Dan yang rajih (yang kuat) : adalah qaul (pendapat) yang kedua, karena sesungguhnya telah warid sebagai sebuah jenis ibadah yang boleh memindahkan pahalanya untuk mayyit (orang mati) karena sesungguhnya telah warid sebagai , sebagaimana pada hadits Sa’ad bin ‘Ubadah radliyallahu ‘anh ketika ia menshadaqahkan kebunnya untuk ibunya, dan sebagaimana kisah seorang laki-laki yang berkata kepada Nabi shallallahu ‘alayhi wa sallam : sesungguhnya ibuku telah meninggal dunia, dan aku menduga seandainya ia sempat berbicara ia akan meminta untuk bershadaqah, maka bolehkah bershadaqah untuknya ? Nabi shallallahu ‘alayhi wa sallam menjawab : iya”, ini sebuah peristiwa yang menunjukkan bahwa memindahkan pahala jenis ibadah untuk salah seorang kaum Muslimin adalah boleh, dan demikian juga terkait membaca al-Qur’an.
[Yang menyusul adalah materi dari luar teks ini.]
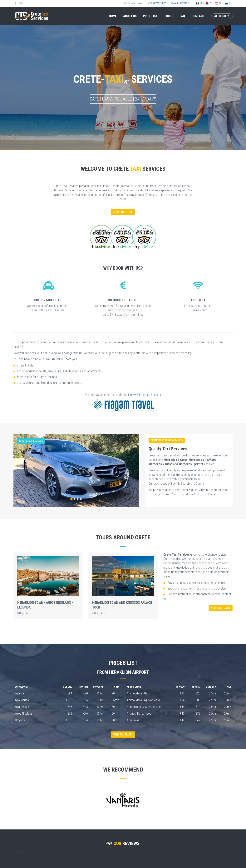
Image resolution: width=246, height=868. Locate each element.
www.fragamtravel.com (147, 395)
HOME (113, 16)
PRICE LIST (150, 16)
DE (209, 3)
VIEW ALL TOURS (220, 608)
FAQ (182, 16)
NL (218, 3)
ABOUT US (130, 16)
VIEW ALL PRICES (123, 734)
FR (199, 3)
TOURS (168, 16)
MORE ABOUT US (123, 212)
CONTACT (198, 16)
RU (228, 3)
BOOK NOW (222, 16)
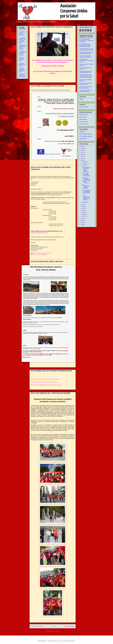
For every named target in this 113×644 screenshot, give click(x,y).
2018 (82, 150)
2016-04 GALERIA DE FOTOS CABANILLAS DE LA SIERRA (86, 50)
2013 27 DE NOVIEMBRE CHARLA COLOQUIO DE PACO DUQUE (46, 385)
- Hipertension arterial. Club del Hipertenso (22, 75)
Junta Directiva (83, 117)
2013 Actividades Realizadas (86, 134)
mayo (84, 208)
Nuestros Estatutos (84, 124)
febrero (84, 214)
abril (83, 210)
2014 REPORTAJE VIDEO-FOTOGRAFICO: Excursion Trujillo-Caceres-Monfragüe (86, 76)
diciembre (85, 162)
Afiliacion (81, 99)
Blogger (73, 641)
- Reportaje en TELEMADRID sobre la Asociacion (22, 47)
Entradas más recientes (37, 626)
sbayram (59, 641)
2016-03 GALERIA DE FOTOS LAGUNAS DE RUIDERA (86, 53)
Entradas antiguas (69, 626)
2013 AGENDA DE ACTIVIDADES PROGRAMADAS (51, 371)
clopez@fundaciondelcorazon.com (39, 232)
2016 (82, 154)
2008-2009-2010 (83, 138)
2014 (82, 158)
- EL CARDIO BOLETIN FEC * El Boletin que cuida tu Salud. (22, 40)
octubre (84, 166)
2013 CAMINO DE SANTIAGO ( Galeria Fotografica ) (52, 27)
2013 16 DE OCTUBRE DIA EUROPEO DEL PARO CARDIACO (45, 379)
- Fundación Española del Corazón (22, 64)
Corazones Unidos (84, 114)
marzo (84, 212)
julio (83, 204)
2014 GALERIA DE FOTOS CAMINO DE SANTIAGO (86, 72)
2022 (82, 146)
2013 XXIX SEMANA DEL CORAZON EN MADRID (50, 393)
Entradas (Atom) (56, 631)
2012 (82, 218)
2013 (82, 160)
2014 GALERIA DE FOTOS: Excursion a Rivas (86, 84)
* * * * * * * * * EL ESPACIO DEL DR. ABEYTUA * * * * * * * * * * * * (22, 33)
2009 (82, 224)
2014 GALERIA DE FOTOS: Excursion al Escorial (86, 87)
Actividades (82, 132)
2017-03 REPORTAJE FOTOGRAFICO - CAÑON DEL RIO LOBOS (87, 40)
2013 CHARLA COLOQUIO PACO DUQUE (47, 86)
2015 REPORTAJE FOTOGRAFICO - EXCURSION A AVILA (87, 60)
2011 (82, 220)
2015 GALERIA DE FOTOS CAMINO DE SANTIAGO (86, 56)
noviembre (85, 164)
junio (83, 206)
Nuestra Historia (83, 119)
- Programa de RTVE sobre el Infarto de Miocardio (22, 53)
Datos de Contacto (84, 107)
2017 (82, 152)
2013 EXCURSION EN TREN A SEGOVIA (47, 262)
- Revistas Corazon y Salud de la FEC (21, 59)
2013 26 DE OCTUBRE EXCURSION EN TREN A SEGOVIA (44, 382)
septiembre (85, 202)
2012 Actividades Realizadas (86, 136)
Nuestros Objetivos (84, 122)
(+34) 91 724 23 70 (37, 254)
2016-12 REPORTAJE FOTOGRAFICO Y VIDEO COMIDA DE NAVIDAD (85, 45)
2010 (82, 222)
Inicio (54, 626)
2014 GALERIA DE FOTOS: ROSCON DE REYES (86, 91)
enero (84, 216)
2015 (82, 156)
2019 (82, 148)
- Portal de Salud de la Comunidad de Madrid (22, 70)
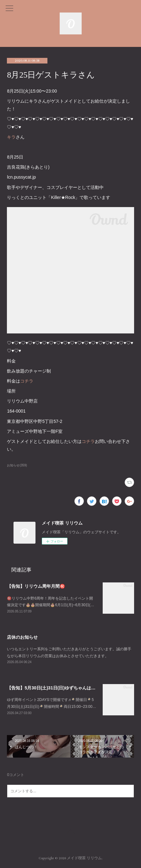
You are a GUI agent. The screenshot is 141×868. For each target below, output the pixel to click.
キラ (11, 137)
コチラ (26, 381)
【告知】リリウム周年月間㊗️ (36, 586)
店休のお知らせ (22, 637)
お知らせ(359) (17, 465)
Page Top (70, 833)
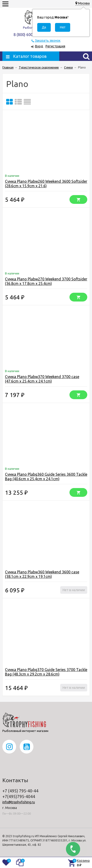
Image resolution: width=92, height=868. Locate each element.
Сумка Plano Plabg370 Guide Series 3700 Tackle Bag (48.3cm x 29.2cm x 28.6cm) (46, 672)
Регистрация (55, 46)
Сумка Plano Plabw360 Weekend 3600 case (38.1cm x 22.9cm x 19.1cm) (42, 574)
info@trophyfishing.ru (19, 802)
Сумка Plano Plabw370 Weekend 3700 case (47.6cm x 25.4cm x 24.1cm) (42, 379)
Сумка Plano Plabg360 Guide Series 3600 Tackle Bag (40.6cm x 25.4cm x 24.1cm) (46, 476)
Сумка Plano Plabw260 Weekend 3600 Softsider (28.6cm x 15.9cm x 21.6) (46, 184)
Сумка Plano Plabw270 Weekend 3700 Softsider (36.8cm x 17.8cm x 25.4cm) (46, 281)
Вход (39, 46)
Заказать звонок (48, 40)
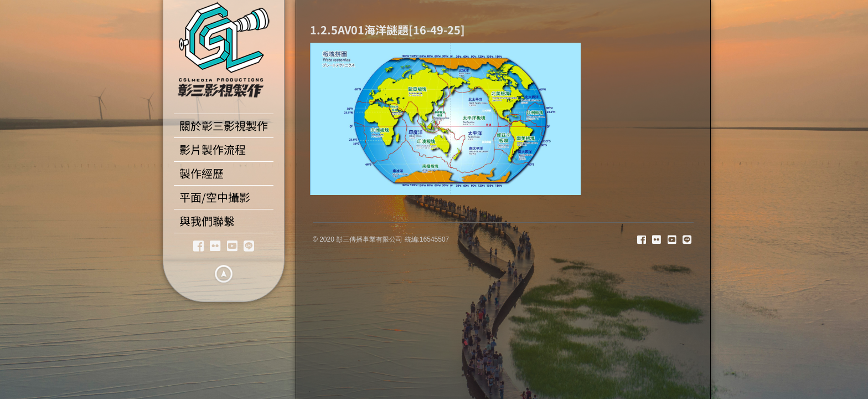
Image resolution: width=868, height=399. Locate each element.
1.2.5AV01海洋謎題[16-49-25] (388, 29)
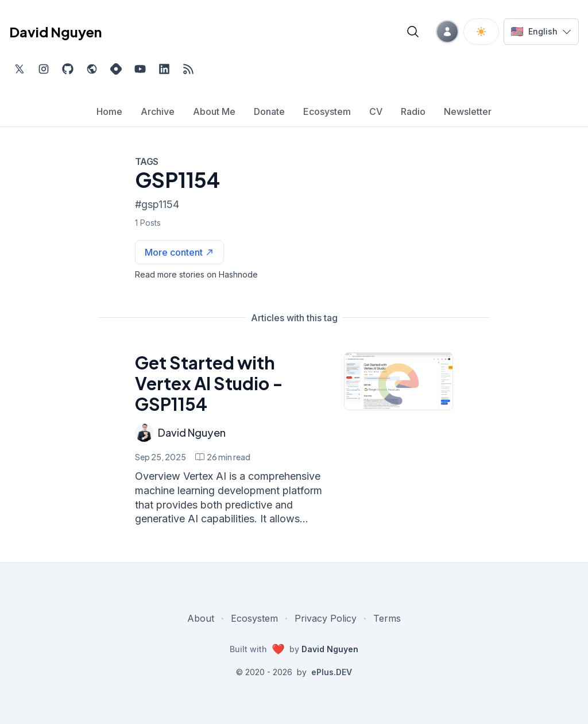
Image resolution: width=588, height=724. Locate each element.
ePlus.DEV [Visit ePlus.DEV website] (331, 672)
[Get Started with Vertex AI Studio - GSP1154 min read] (223, 457)
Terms (387, 618)
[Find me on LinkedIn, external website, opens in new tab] (164, 69)
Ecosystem (254, 618)
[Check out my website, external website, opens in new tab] (92, 69)
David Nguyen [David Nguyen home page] (55, 32)
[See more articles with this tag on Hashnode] (179, 252)
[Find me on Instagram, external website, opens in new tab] (44, 69)
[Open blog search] (413, 32)
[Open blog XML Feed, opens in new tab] (188, 69)
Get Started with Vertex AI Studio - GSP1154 (209, 383)
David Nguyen (192, 432)
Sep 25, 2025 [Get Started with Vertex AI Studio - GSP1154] (160, 457)
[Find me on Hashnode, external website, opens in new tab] (116, 69)
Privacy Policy (326, 618)
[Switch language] (541, 32)
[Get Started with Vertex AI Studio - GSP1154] (399, 381)
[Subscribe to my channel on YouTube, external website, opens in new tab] (140, 69)
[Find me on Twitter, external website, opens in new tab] (20, 69)
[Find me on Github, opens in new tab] (68, 69)
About (200, 618)
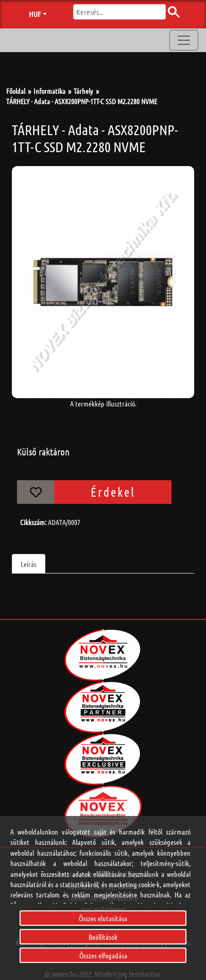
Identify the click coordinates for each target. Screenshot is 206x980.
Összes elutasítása (103, 918)
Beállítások (103, 937)
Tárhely (83, 91)
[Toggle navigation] (184, 40)
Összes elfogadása (103, 955)
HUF (35, 14)
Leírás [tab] (28, 564)
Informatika (49, 91)
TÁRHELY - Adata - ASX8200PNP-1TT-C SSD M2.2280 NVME (81, 101)
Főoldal (15, 91)
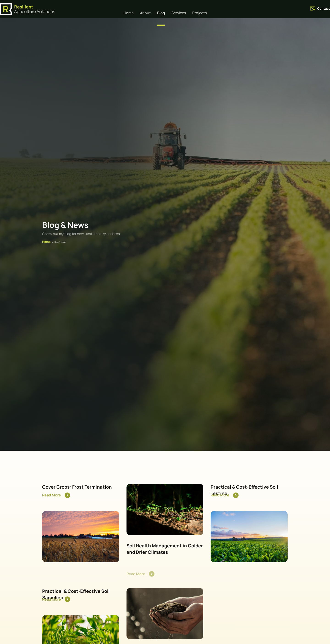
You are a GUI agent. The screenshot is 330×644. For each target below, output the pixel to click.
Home (46, 250)
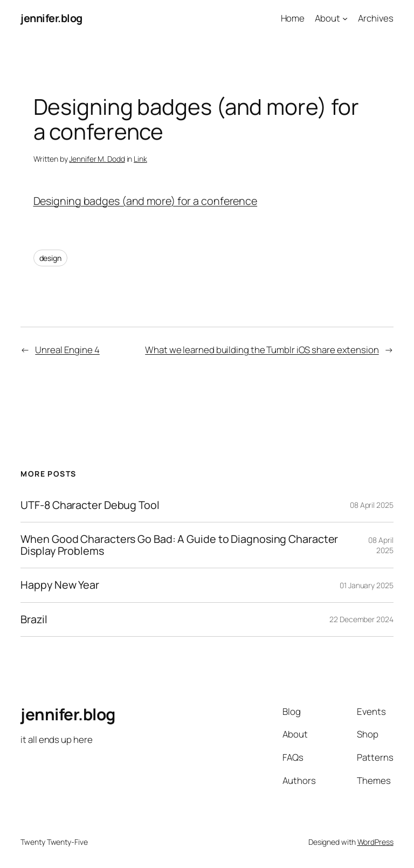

Akan tetapi yang lebih utama dari perkara ini agar mereka berdo’a untuk mayyit, serta menjadikan amal-amal shalih untuk dirimu sendiri, karena Nabi shallallahu ‘alayhi wa sallam bersabda : “Apabila bani Adam mati maka terputuslah amalnya kecuali 3 hal, shadaqah jariyah, ilmu yang bermanfaat dan anak shalih yang selali mendo’akannya”. Tidak dikatakan, “atau anak shalih yang melakukan tilawah untuknya, atau shalat untuknya, atau puasa untuknya, atau shadaqah untuknya, akan tetapi Nabi bersabda : “atau anak shalih yang berdo’a untuknya”,
Maka ini menunjukkan bahwa seorang manusia berdo’a untuk mayyit itu lebih utama (afdlal) dari pada menjadikan amal-amal shalihnya lainnya untuk mayyit, dan manusia membutuhkan amal shalih agar pahalanya menjadi simpanan disisi Allah ‘Azza wa Jalla.” [2]
Tidak hanya itu, Syaikh al-Utsaimin al-Wahhabi juga pernah ditanya tentang surah an-Najm ayat 39. Ulama sendiri memiliki berbagai jawaban dalam menjelaskan ayat ini namun ulama tidak menafikan bahwa seseorang memang bisa memperoleh manfaat dari orang lain, sebab nas untuk hal ini telah mutawatir baik didalam al-Qur’an maupun as-Sunnah. Seperti itu juga Syaikh al-Utsaimin yang tidak menafikan bahwa seseorang bisa memperoleh manfaat dari amal orang lain :
KOMENTAR TENTANG QS. AN-NAJM 39 DAN HADITS TERPUTUSNYA AMAL
وسئل فضيلة الشيخ: هل قوله تعالى: {وَأَنْ لَيْسَ لِلْإِنْسَانِ إِلَّا مَا سَعَى} يدل على أن الثواب لا يصل إلى الميت إذا أهدي له؟
Fadlilatusy Syaikh  ditanya : apakah firman Allah {wa an laysa lil-insaani ilaa maa sa’aa} menunjukkan atas bahwa pahala tidak sampai kepada mayyit apabila di hadiahkan untuknya ?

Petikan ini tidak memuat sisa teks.